REQUIRED TASK:
Can you retype these lines word for word, leaving out the pictures?
|---|
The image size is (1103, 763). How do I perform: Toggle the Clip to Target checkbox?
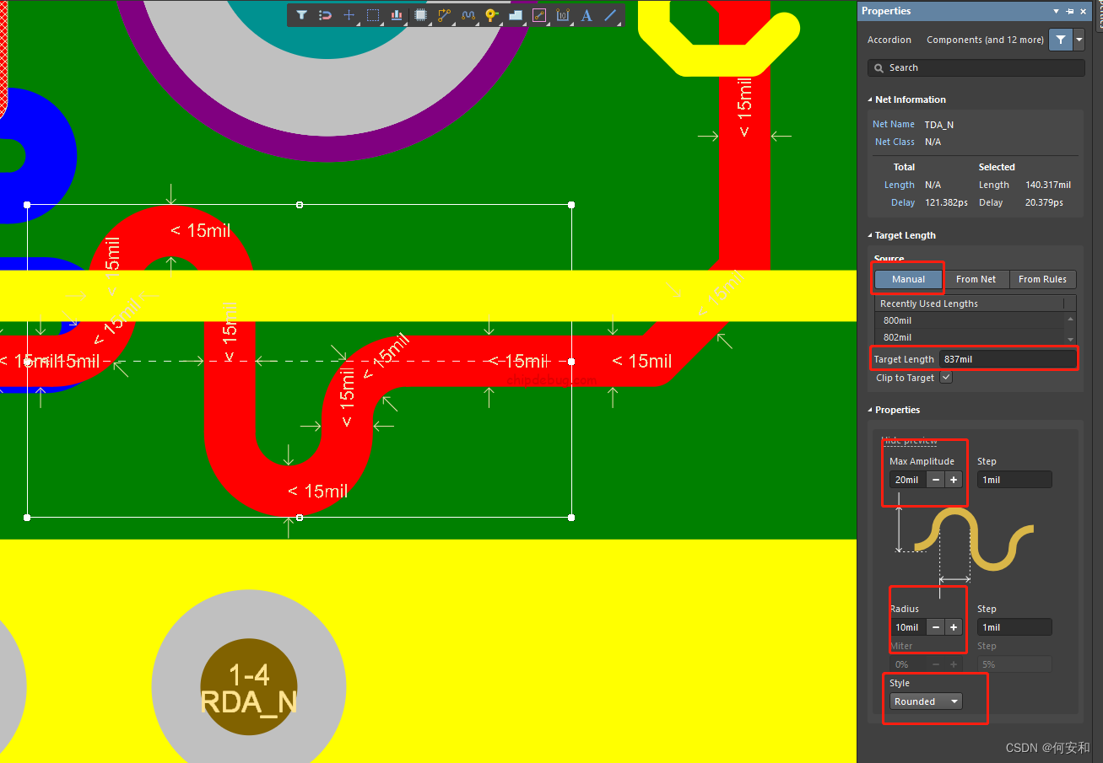tap(946, 378)
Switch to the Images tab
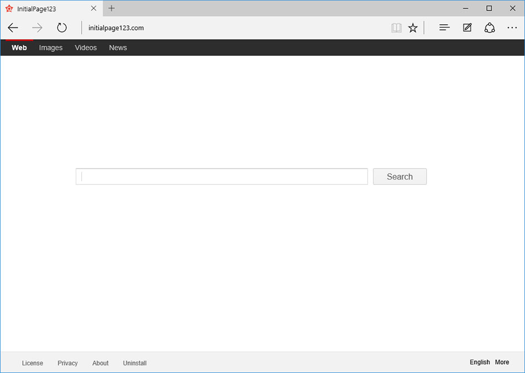This screenshot has width=525, height=373. [x=51, y=48]
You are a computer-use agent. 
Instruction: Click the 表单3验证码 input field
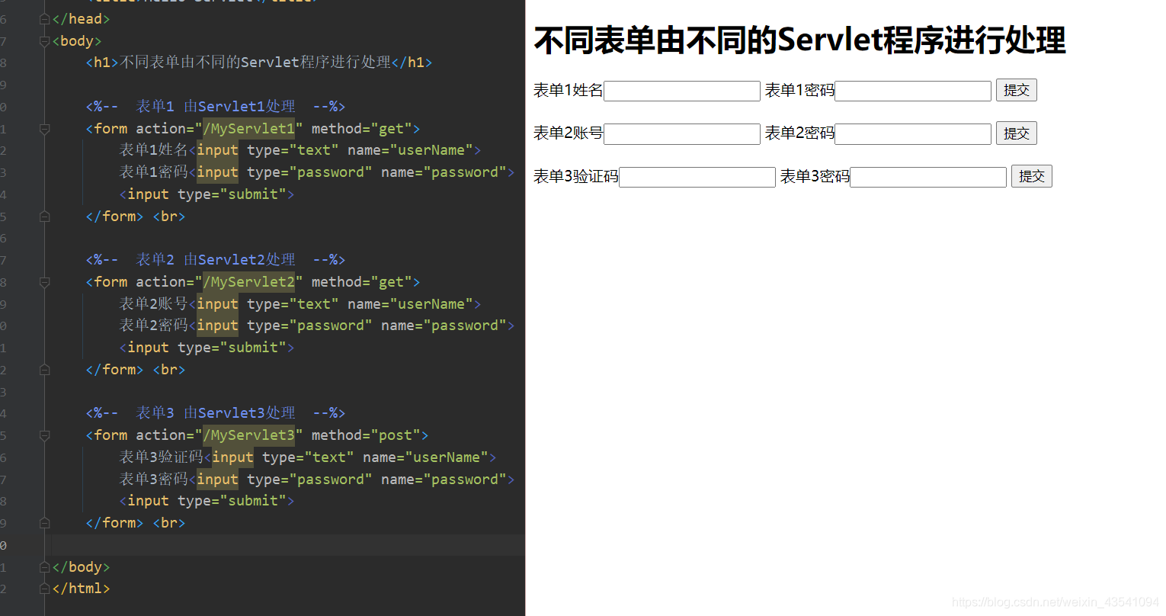(696, 176)
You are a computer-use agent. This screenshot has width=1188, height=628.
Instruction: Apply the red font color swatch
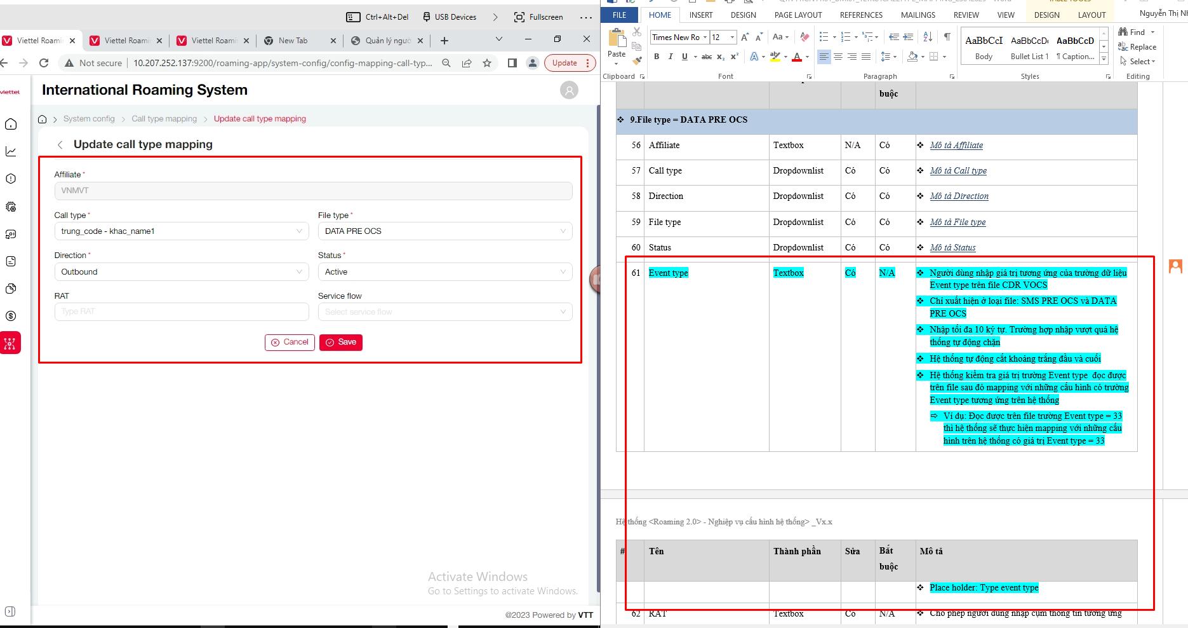tap(797, 57)
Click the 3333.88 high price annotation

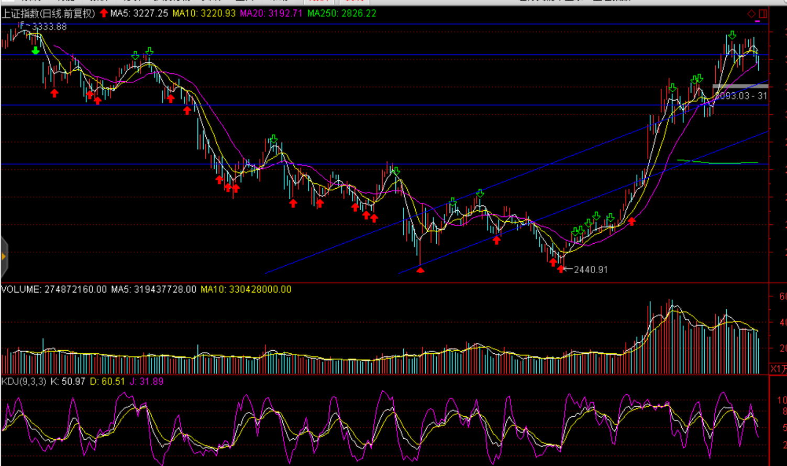(x=49, y=26)
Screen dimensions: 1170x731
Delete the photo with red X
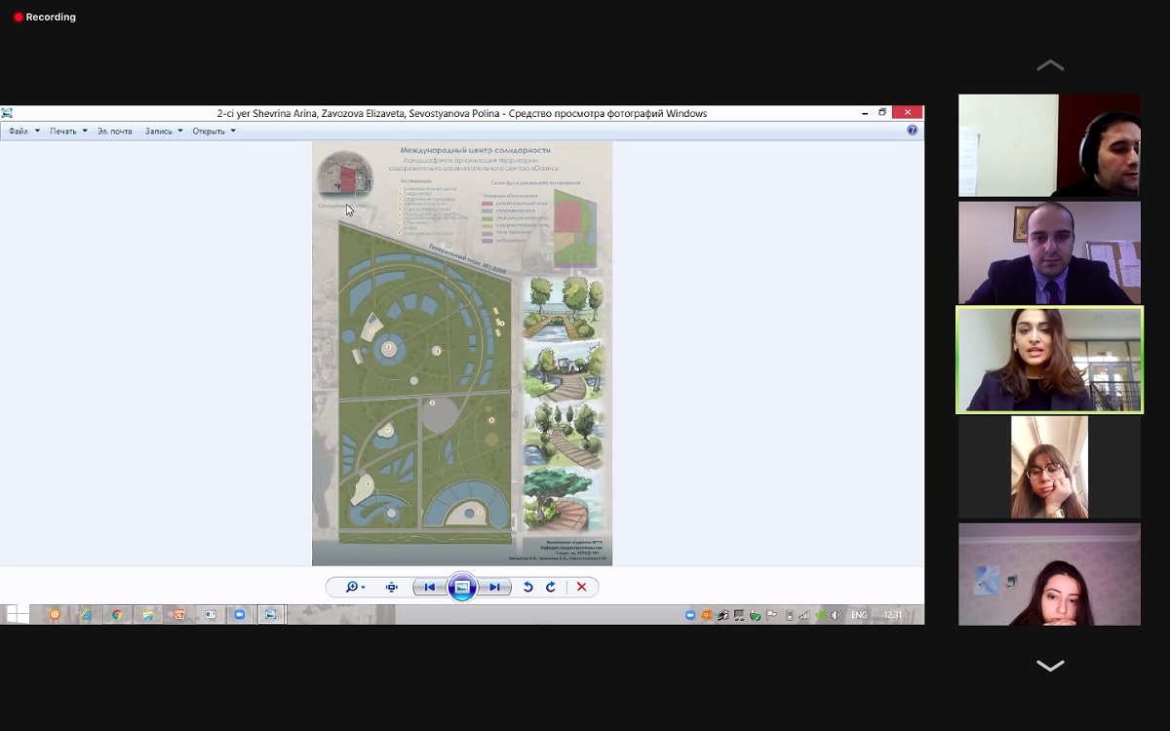[582, 587]
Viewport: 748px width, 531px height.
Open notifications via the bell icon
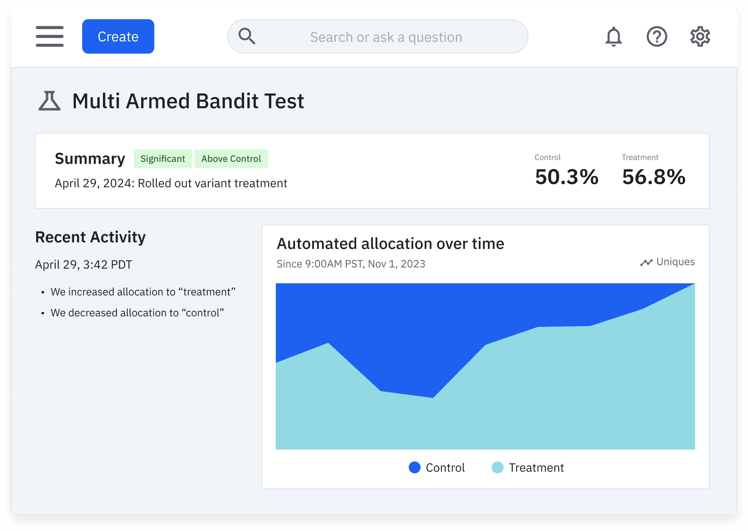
|---|
RESPONSE TO THE TASK:
The image size is (1103, 763). How do I perform: Toggle the Clip to Target checkbox?
tap(946, 378)
Switch to the Images tab
This screenshot has width=525, height=373. [x=51, y=48]
You are a computer-use agent. 
Instruction: Click the 表单3验证码 input field
(696, 176)
You are a computer-use agent. This screenshot has width=1188, height=628.
Instruction: Apply the red font color swatch
tap(797, 57)
Click the 3333.88 high price annotation

(x=49, y=26)
Screen dimensions: 1170x731
Delete the photo with red X
[582, 587]
Viewport: 748px width, 531px height.
Open notifications via the bell icon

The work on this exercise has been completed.